Reproduce palabra por palabra, de principio a fin, el fragmento sobre Concepción Erazo.

● **Fragmento extraído**:
______________________________
Por: Martha Rentería.

Dos tragedias han marcado la vida de Concepción Erazo; primero perdió a su esposo en medio de la violencia y hace cinco meses una avalancha de piedra y lodo se llevó consigo su negocio y las paredes de su vivienda en el barrio San Miguel de Mocoa. Hoy pasa sus días tejiendo sombreros de iraca.

En un fogón de leña y junto a la olla que utiliza para teñir la fibra de iraca, con la que teje los sombreros que saca al mercado, doña “Rosita” como solían llamar sus vecinos fallecidos a Concepción Erazo, recordó las horas que antecedieron al momento en que la fuerza de la naturaleza se llevó consigo a sus amigos, vecinos y conocidos, además de las pertenencias que había conseguido tras años de esfuerzo.
______________________________
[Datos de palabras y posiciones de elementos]
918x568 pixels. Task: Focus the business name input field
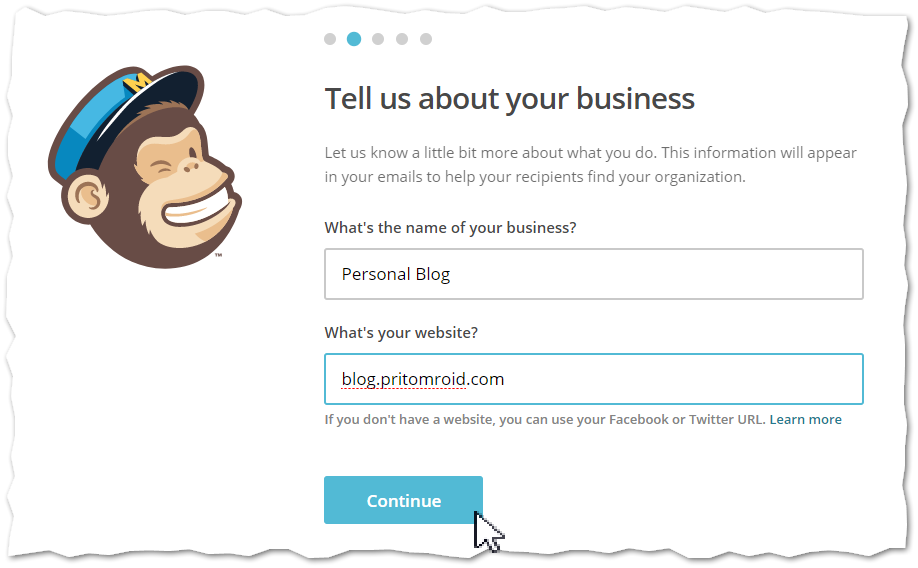pos(594,274)
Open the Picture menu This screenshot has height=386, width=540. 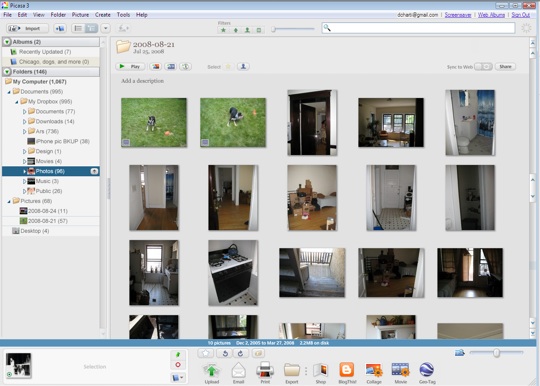pos(80,15)
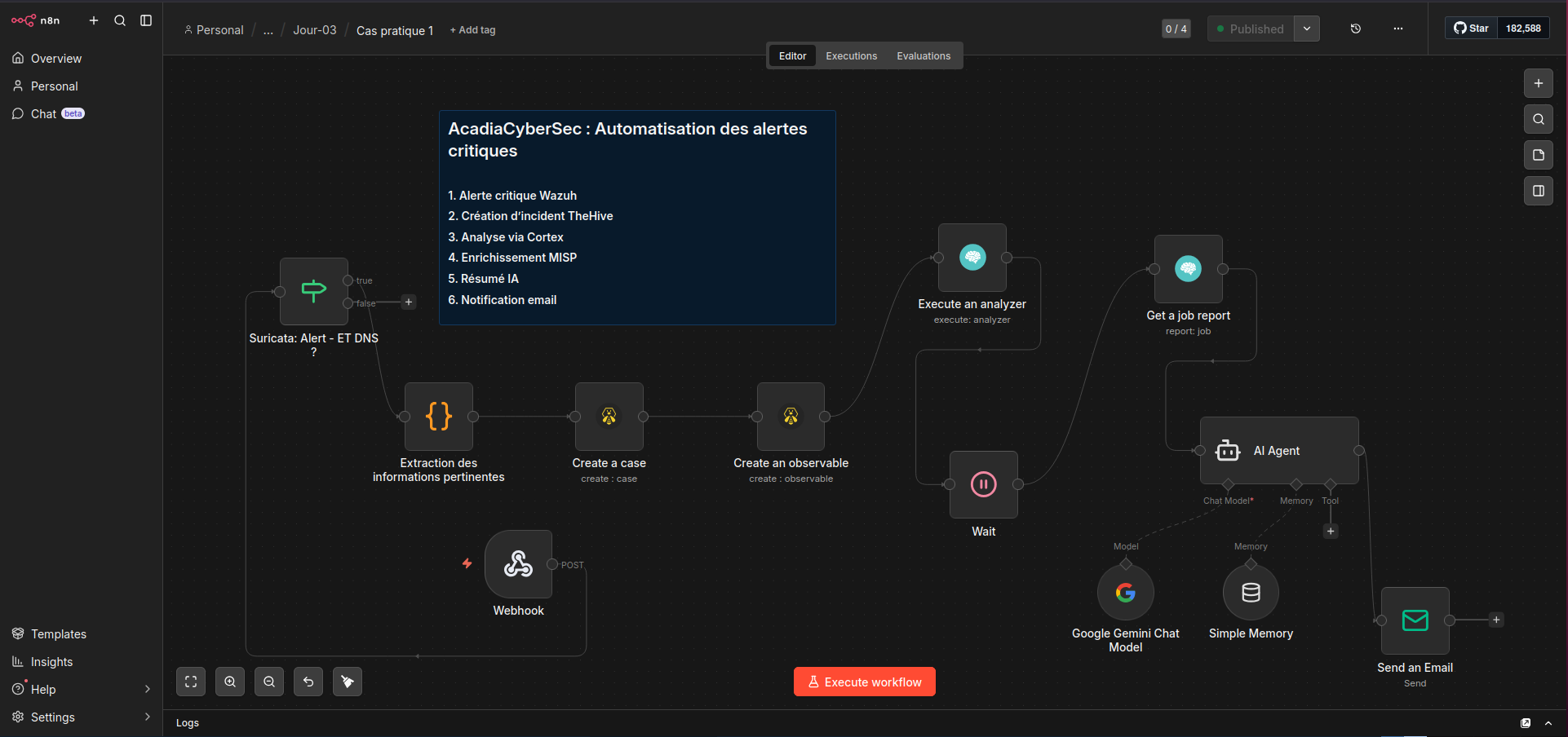Toggle the canvas side panel button
1568x737 pixels.
click(1539, 191)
______________________________
● **Respuesta**:
Por: Martha Rentería.

Dos tragedias han marcado la vida de Concepción Erazo; primero perdió a su esposo en medio de la violencia y hace cinco meses una avalancha de piedra y lodo se llevó consigo su negocio y las paredes de su vivienda en el barrio San Miguel de Mocoa. Hoy pasa sus días tejiendo sombreros de iraca.

En un fogón de leña y junto a la olla que utiliza para teñir la fibra de iraca, con la que teje los sombreros que saca al mercado, doña “Rosita” como solían llamar sus vecinos fallecidos a Concepción Erazo, recordó las horas que antecedieron al momento en que la fuerza de la naturaleza se llevó consigo a sus amigos, vecinos y conocidos, además de las pertenencias que había conseguido tras años de esfuerzo.